**Stated problem A**
Please say whether each statement below agrees with the bike discussion, answering yes or no and quoting the words of the bike discussion that decide it. (i) One writer says they were not fit enough for a normal bicycle. (ii) A sticker on the fork of one of these bikes stated it was rated for off-road use. (iii) A bike in a very bad state can be operated for a long while if speed is kept low.

**Quoted passage**
---
The whole point for me was that I wasn't fit enough for a normal bicycle and didn't have the motivation to work up to it. With the ebike it feels like I can go anywhere I want and still get some cardio exercise doing it. If they're recommending an expensive non-ebike, that's just silly.


As an avid cyclist too, I think the biggest misunderstanding is you mentionned "trail", which you are probably confusing with "non paved path". That Bike Shaped Object mentionned up there would totally be destroyed in a few hours of riding any challenging trail at a decent speed. The fork would bend and lockup itself, the brake pads would be dead before reaching the bottom of the hill.

Another problem with buying such a lowend bike online is they are very often badly assembled. You might find quickly that it becomes noisy because some parts were installed without enough grease, or components may become nearly impossible to remove because of oxydation when it will become time to replace them, and it may just be unsafe because something hasn't been torqued to spec. I once had a thorough look at these kind of bikes and a sticker on the fork clearly stated it was not really rated to be used off road. Thanksfully the CE norms have been done so that bicycles do not explode on potholes filled roads so even a bike not made for off-road is made to survive common abuses on and off the pavement.

My biggest issue with these kind of cheap e-bikes with stupid barely functionnal gimmicks such as (badly) suspended fork and chinese low end electric system is they often turn very quickly to the landfill because something end up being non functionnal and the owner do not know how to fix it himself and which component to replace wit. So to the eyes of many what you really bought appears to be waste (or soon to be) which would have been better replaced by something that might last better. Take the same bike, replace the suspended fork with a steel rigid fork and remove the electronics and you have a bike that can be ridden for years with decent maintenance. But how many people will do that instead of sending it to the landfill and replacing it with the same shit when it gets to this point?

Having said that the good thing with cycling is you don't have to have the newest more expensive bike to enjoy riding and as long as you do it within the capabilities of the bike. And suprisingly a bike can be operated for long while being in a very bad state as long as speed is kept low, squeaking and grinding his way to your destination.


> "trail", which you are probably confusing with "non paved path"

This terminology difference might be meaningful in biking circles, but the places I go are designated as "trails" both colloquially and often by various governments.
---
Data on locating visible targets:
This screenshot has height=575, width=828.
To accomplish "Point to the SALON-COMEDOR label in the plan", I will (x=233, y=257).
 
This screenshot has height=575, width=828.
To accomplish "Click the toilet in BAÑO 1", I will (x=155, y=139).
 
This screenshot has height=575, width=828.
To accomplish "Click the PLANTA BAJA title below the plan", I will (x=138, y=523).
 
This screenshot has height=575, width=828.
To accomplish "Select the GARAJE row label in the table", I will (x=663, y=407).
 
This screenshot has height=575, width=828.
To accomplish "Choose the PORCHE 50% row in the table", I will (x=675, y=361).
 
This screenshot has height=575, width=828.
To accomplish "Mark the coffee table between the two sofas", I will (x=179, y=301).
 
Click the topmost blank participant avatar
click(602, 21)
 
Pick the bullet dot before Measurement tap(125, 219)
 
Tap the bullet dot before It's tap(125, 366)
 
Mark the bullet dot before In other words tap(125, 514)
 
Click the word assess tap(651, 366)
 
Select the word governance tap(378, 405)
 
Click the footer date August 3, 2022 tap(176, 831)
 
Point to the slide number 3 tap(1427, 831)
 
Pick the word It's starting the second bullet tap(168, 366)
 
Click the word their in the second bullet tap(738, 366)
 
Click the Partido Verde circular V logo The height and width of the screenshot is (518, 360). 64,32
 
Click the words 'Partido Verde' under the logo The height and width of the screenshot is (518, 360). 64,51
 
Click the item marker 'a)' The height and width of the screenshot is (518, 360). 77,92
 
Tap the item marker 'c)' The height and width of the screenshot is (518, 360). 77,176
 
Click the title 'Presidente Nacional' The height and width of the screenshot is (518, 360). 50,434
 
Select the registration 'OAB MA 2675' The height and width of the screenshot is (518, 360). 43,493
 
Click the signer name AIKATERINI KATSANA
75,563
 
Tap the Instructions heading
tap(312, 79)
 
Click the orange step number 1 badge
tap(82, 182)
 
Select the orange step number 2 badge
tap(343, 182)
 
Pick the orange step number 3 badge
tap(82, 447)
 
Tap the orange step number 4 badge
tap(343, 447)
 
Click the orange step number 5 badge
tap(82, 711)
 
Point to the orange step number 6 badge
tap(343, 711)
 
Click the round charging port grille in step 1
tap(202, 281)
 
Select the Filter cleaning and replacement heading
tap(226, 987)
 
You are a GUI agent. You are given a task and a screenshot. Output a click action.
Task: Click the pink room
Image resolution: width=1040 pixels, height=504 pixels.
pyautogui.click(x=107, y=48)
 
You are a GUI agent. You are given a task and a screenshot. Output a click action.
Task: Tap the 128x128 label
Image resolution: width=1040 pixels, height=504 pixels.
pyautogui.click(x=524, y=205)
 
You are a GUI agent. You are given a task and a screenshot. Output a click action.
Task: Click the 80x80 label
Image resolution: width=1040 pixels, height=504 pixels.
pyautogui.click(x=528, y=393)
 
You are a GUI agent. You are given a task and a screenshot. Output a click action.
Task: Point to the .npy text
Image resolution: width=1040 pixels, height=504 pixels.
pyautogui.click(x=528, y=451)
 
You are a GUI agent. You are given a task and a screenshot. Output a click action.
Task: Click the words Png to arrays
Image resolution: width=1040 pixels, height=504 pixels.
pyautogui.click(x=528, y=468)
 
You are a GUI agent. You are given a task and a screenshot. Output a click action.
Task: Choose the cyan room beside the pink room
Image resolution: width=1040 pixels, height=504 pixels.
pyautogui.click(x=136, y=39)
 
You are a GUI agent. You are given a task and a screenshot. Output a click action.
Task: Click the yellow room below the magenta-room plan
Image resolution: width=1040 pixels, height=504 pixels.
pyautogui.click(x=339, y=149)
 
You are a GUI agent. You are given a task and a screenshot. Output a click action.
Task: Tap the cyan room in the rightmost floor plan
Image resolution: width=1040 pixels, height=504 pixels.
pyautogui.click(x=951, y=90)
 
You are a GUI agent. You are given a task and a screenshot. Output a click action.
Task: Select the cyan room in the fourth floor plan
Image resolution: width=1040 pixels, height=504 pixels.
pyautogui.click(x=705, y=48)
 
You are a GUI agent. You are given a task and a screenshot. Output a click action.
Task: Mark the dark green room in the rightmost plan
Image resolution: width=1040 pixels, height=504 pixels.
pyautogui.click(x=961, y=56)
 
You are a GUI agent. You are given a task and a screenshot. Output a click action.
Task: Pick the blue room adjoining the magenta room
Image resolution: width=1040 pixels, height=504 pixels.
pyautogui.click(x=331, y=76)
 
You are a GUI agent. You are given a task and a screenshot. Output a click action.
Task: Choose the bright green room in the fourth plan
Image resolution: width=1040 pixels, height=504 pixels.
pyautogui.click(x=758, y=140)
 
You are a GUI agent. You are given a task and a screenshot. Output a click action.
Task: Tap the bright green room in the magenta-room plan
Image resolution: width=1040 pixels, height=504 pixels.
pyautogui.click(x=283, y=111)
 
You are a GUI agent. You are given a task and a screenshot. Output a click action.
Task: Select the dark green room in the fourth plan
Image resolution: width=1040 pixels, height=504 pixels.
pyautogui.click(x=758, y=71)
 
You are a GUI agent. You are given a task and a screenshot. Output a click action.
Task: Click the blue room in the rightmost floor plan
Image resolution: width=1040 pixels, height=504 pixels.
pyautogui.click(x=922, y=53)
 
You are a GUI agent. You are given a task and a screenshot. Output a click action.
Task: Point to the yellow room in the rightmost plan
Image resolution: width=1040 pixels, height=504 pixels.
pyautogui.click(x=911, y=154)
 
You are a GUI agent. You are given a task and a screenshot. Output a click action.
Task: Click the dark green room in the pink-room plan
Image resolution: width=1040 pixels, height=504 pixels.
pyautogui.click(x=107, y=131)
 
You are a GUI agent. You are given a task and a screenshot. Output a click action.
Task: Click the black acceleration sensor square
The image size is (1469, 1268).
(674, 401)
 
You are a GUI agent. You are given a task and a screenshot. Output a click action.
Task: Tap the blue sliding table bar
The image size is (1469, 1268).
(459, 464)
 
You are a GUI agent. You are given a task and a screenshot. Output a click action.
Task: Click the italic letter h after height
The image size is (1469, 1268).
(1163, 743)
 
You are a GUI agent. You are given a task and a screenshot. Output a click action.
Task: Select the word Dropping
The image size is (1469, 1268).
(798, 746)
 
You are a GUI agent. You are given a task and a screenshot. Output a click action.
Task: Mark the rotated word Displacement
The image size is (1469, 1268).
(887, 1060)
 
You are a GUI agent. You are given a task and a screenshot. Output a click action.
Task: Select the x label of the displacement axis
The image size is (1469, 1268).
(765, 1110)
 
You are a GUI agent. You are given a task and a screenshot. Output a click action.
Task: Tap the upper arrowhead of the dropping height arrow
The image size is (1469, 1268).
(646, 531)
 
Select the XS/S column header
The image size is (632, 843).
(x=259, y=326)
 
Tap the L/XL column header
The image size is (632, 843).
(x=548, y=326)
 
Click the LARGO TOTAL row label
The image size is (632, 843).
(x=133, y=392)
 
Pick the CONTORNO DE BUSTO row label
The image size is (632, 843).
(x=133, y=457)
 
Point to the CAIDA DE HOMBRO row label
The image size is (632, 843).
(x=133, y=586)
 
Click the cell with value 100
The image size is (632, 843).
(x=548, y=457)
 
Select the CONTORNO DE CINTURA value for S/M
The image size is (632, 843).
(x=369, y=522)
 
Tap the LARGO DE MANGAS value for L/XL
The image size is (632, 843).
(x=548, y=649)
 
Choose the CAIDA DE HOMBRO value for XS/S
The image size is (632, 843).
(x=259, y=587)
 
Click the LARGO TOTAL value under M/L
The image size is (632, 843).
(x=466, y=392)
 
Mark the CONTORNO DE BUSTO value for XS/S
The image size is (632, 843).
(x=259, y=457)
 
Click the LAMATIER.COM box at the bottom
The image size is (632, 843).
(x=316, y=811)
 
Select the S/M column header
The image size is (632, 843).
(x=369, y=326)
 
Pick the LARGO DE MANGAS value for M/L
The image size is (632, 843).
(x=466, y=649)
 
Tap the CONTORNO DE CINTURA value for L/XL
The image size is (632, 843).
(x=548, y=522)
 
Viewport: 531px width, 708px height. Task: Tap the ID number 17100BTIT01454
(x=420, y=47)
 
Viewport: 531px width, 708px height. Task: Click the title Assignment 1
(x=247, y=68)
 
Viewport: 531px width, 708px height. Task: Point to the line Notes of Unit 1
---
**Stated problem B**
State how many lines of the entries above contain the string "blue", giving only the number.

**Answer A**
(i) Yes: "I wasn't fit enough for a normal bicycle"
(ii) No: "a sticker on the fork clearly stated it was not really rated to be used off road"
(iii) Yes: "a bike can be operated for long while being in a very bad state as long as speed is kept low"

**Answer B**
3